4. Por outro lado, o contrato em exame não atende às normas de Direito
Financeiro previstas na Lei 4.320/64, especificamente a exigência de prévio
empenho para realização de despesa pública (art. 60) e a emissão da 'nota de
empenho' que indicará o nome do credor, a importância da despesa e a dedução
desta do saldo da dotação própria (art. 61). A inobservância dessa forma legal
gera a nulidade do ato (art. 59, § 4º). 5. Por todas essas razões, o contrato
administrativo verbal de prestação de serviços de transporte não-precedido de
licitação e prévio empenho é nulo, pois vai de encontro às regras e princípios
constitucionais, notadamente a legalidade, a moralidade, a impessoalidade, a
publicidade, além de macular a finalidade da licitação, deixando de
concretizar, em última análise, o interesse público. 6. No regime jurídico dos
contratos administrativos nulos, a declaração de nulidade opera eficácia ex
tunc, ou seja, retroativamente, não exonerando, porém, a Administração do dever
de indenizar o contratado (Lei 8.666/93, art. 59, parágrafo único), o que,
todavia, deve ser buscado na via judicial adequada. 7. Recurso especial
provido." (STJ - REsp. n. 545.471/PR - Relª. Minª. Denise Arruda -
Primeira Turma - Julg. 23/08/2005 - 'DJ' 19/09/2005, p. 187)
A natureza do contrato firmado gerou
obrigações continuadas pela contratada, uma vez que havia diversos
procedimentos a serem cumpridospara a realização de um concurso público, o que
não enquadra no conceito de “compra com entegra imediata e integral dos bens
adquiridos”, conforme prevê o § 4º do art. 62 da Lei de Licitações.
Assim, em regra, após a homologação e
adjudicação do processo licitatório, deverá ser formalizado contrato, na forma
escrita, entre a Administração Pública e a entidade contratada, salvo nos casos
em que o valor licitado esteja abaixo do montante de R$ 4.000,00 (quatro mil
reais).
Visto que o desembolso de recursos
públicos no presente caso atingiu a importância de R$ 7.683,00 (sete mil
seiscentos e oitenta e três reais), entendo por pertinente a manutenção da
irregularidade, em observância à legislação e em conformidade com o
posicionamento manifestado pela instrução.
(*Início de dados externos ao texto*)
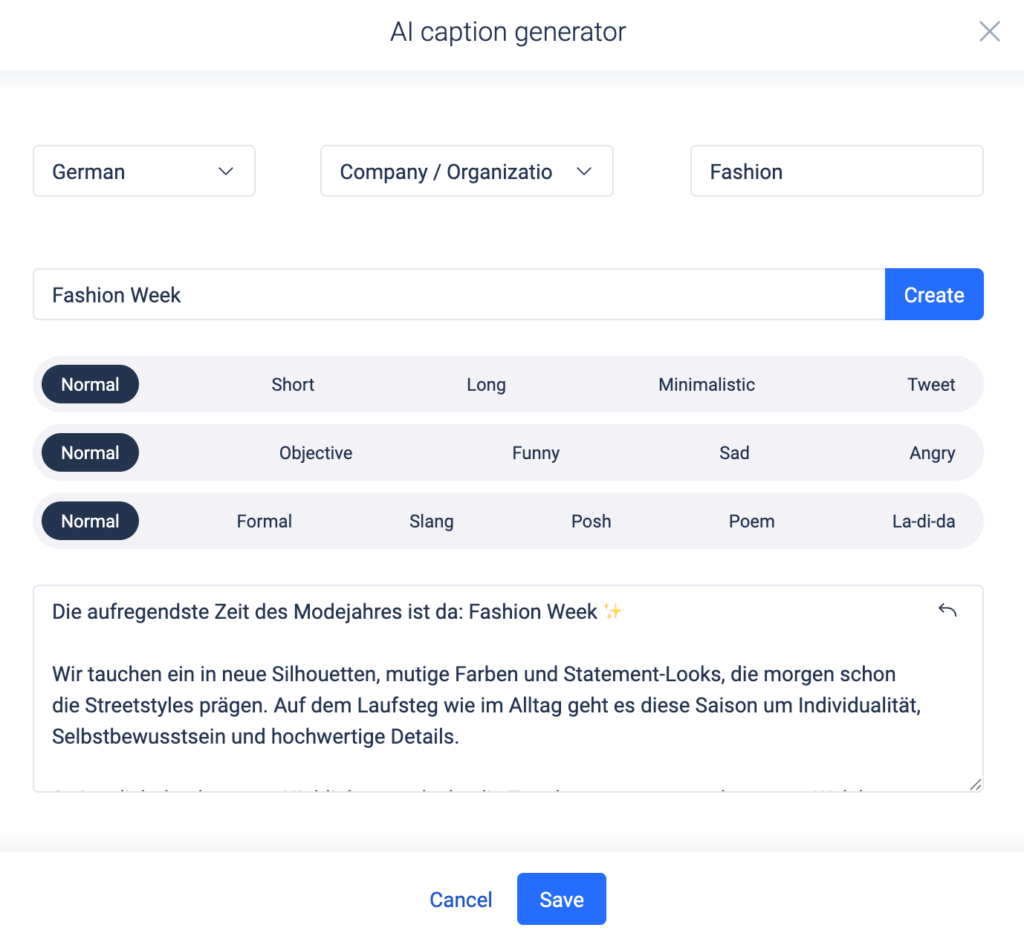Choose the Sad mood option
The width and height of the screenshot is (1024, 939).
click(734, 453)
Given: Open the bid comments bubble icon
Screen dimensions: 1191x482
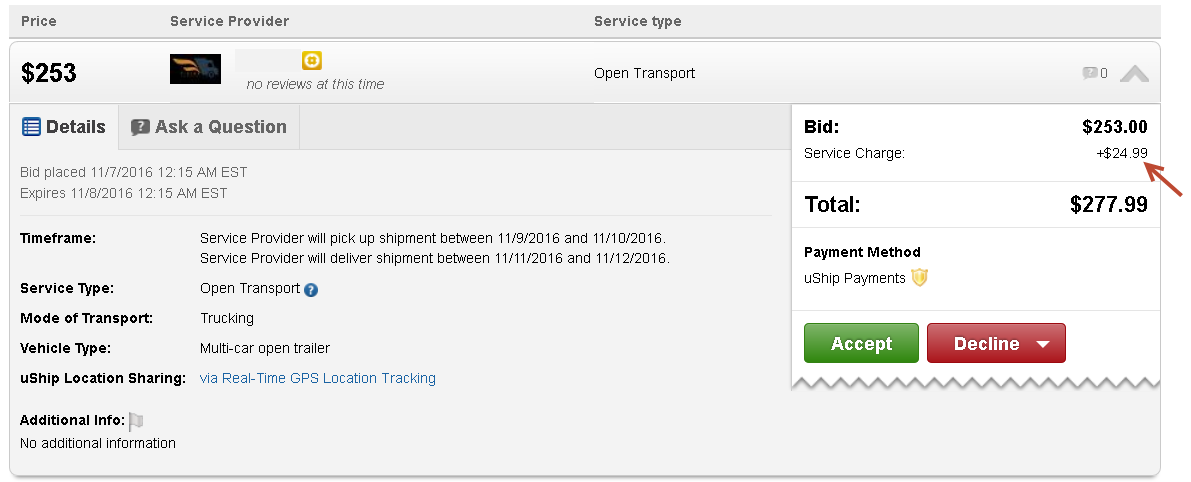Looking at the screenshot, I should [1089, 73].
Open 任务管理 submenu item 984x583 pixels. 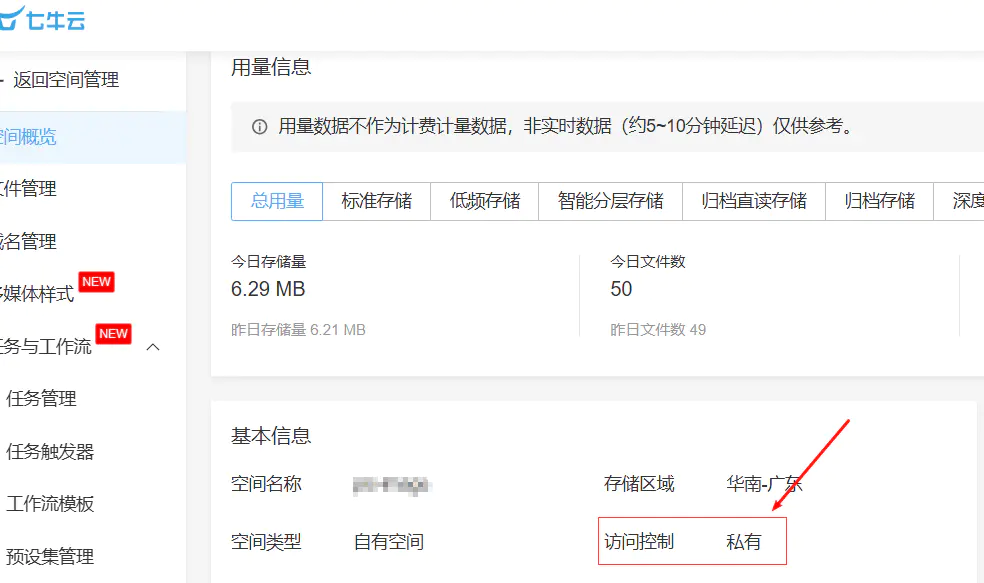pos(41,399)
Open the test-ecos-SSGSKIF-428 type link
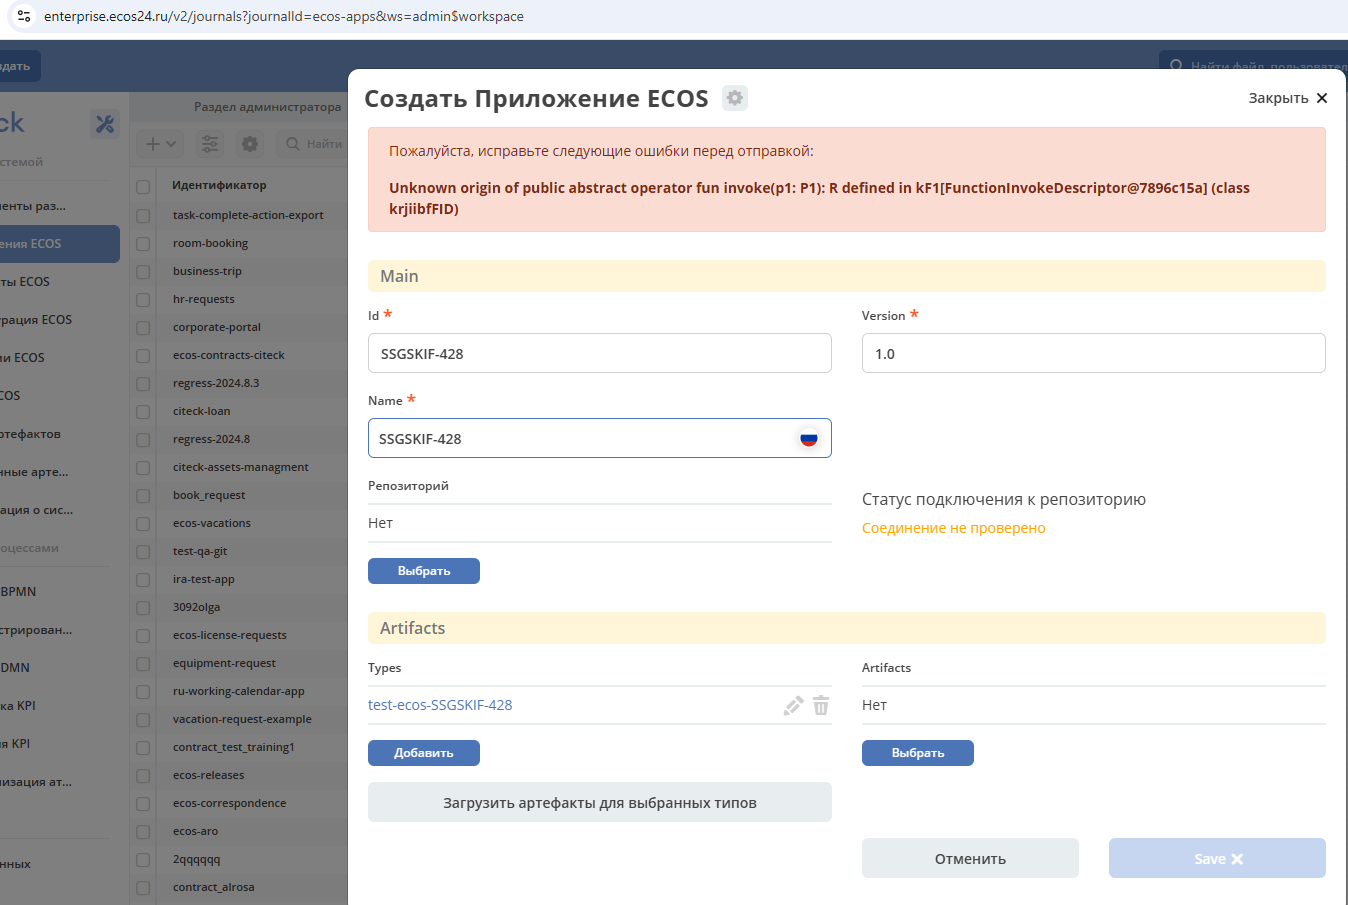Image resolution: width=1348 pixels, height=905 pixels. 440,705
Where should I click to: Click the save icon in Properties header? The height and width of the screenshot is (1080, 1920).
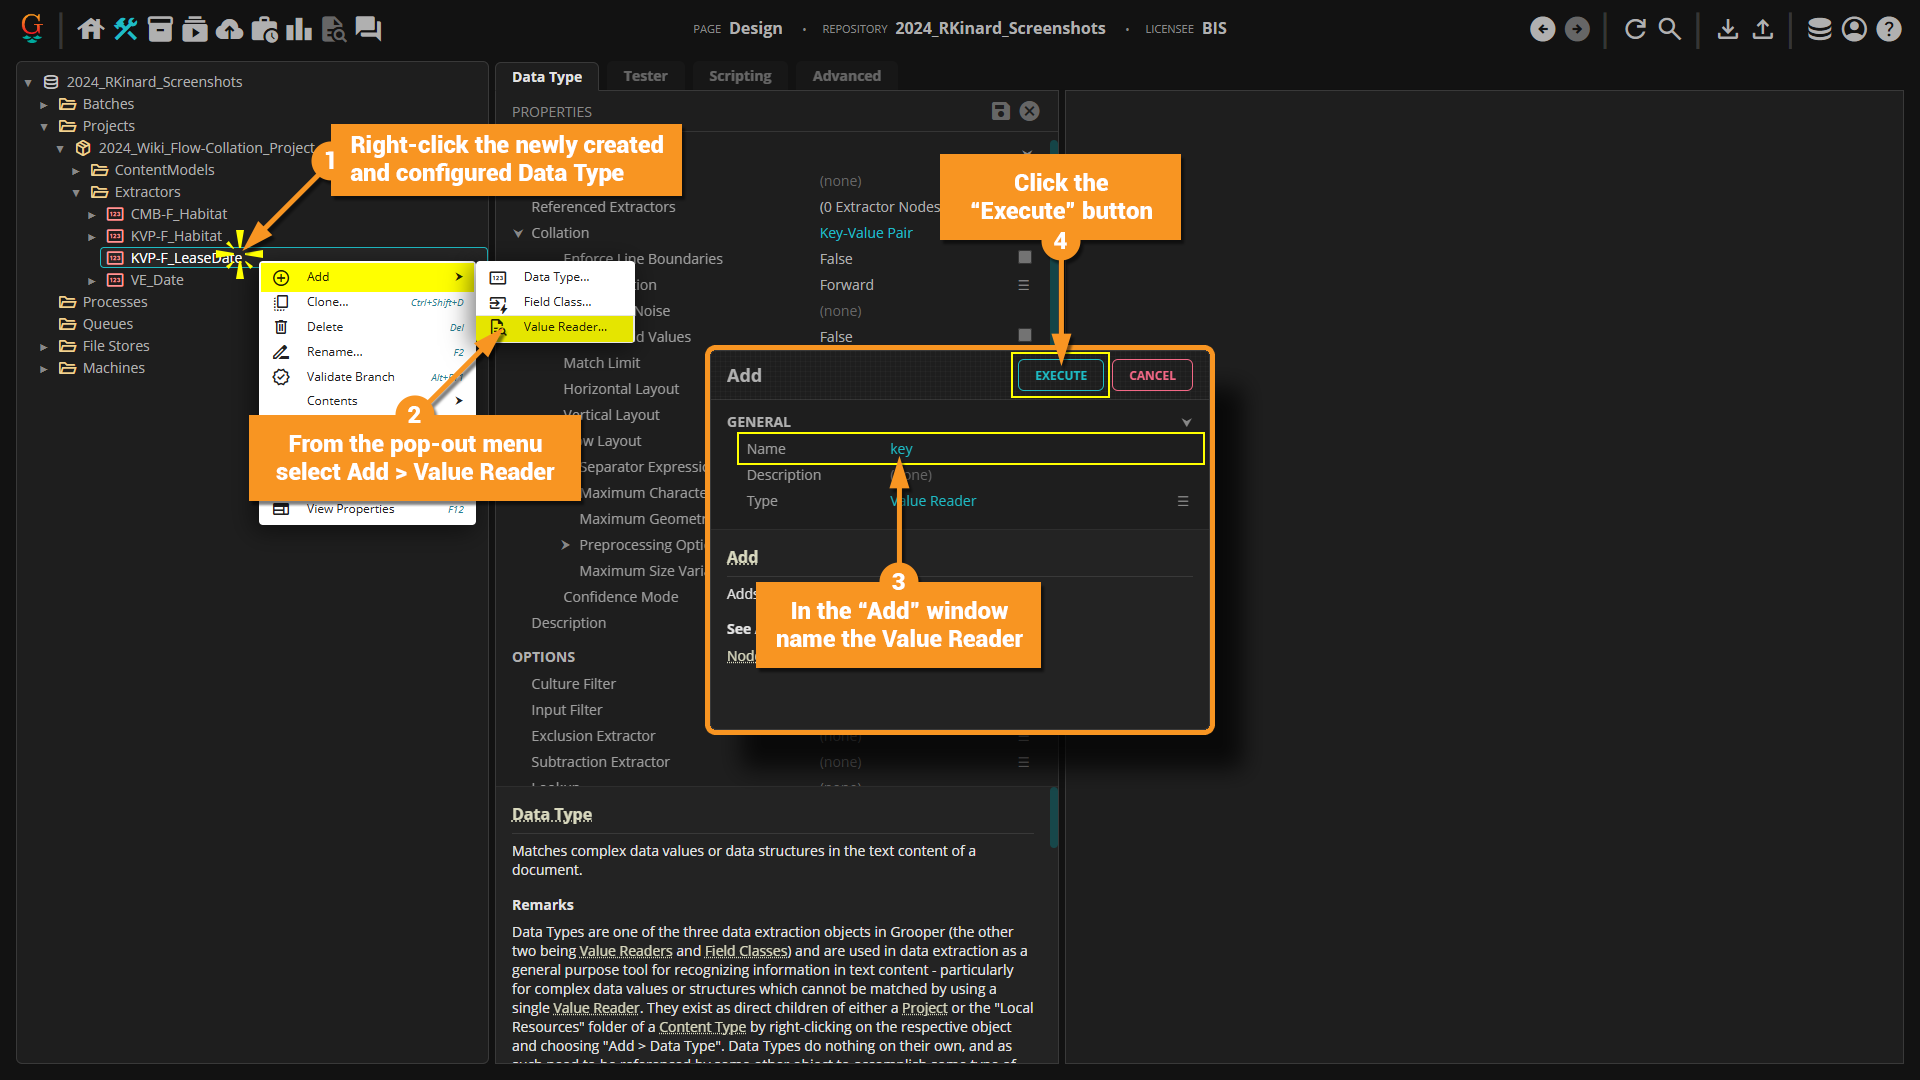click(x=1000, y=111)
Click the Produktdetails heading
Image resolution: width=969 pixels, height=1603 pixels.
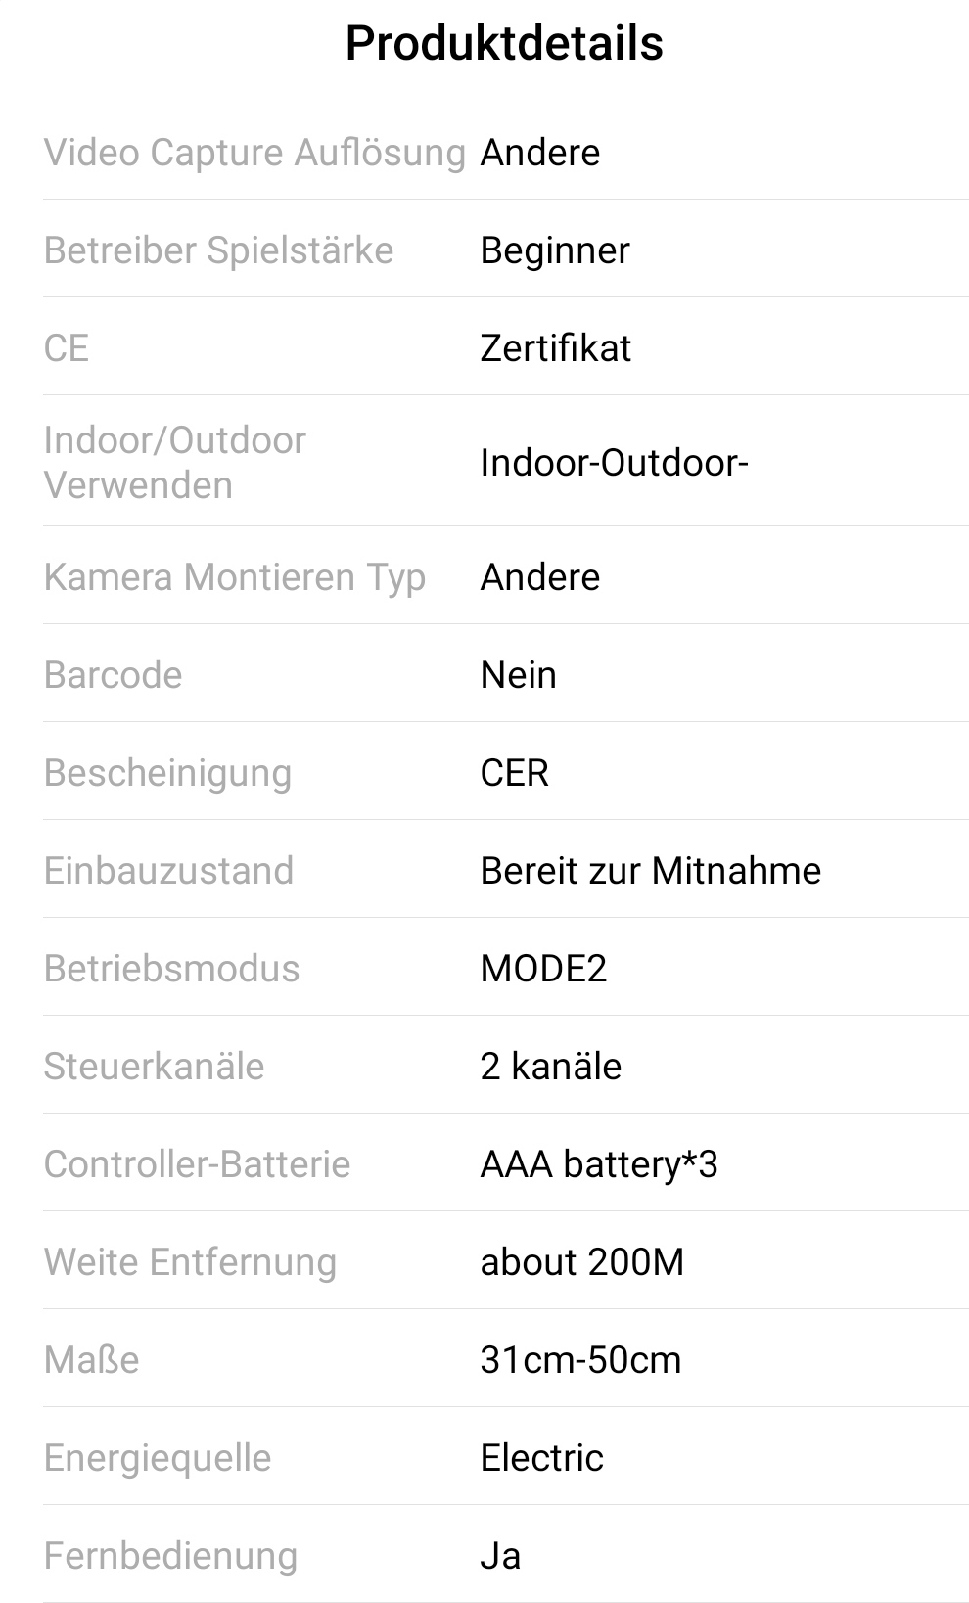504,44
Ante o exposto, o Ministério Público
junto ao Tribunal de Contas, com amparo na competência conferida pelo art. 108,
incisos I e II, da Lei Complementar n. 202/2000, manifesta-se:
1. pela IRREGULARIDADE dos atos de gestão em análise, na forma do art. 36,
§ 2º, a, da Lei Complementar n.
202/2000, em face da irregularidade descrita no item 3.1.1 da conclusão do
relatório de instrução;
2. pela APLICAÇÃO DE MULTA ao responsável, Sr. Enio Zuchinali, já
qualificado, conforme previsto nos arts. 69 e 70, II, da Lei Complementar n.
202/2000, em face de citada irregularidade.
Florianópolis,
13 de março de 2013.
Cibelly Farias
Procuradora
[1] JUSTEN FILHO, Marçal. Comentários à Lei de Licitações e Contratos
Administrativos. 7. ed. São Paulo: Dialética, 2000, p. 537.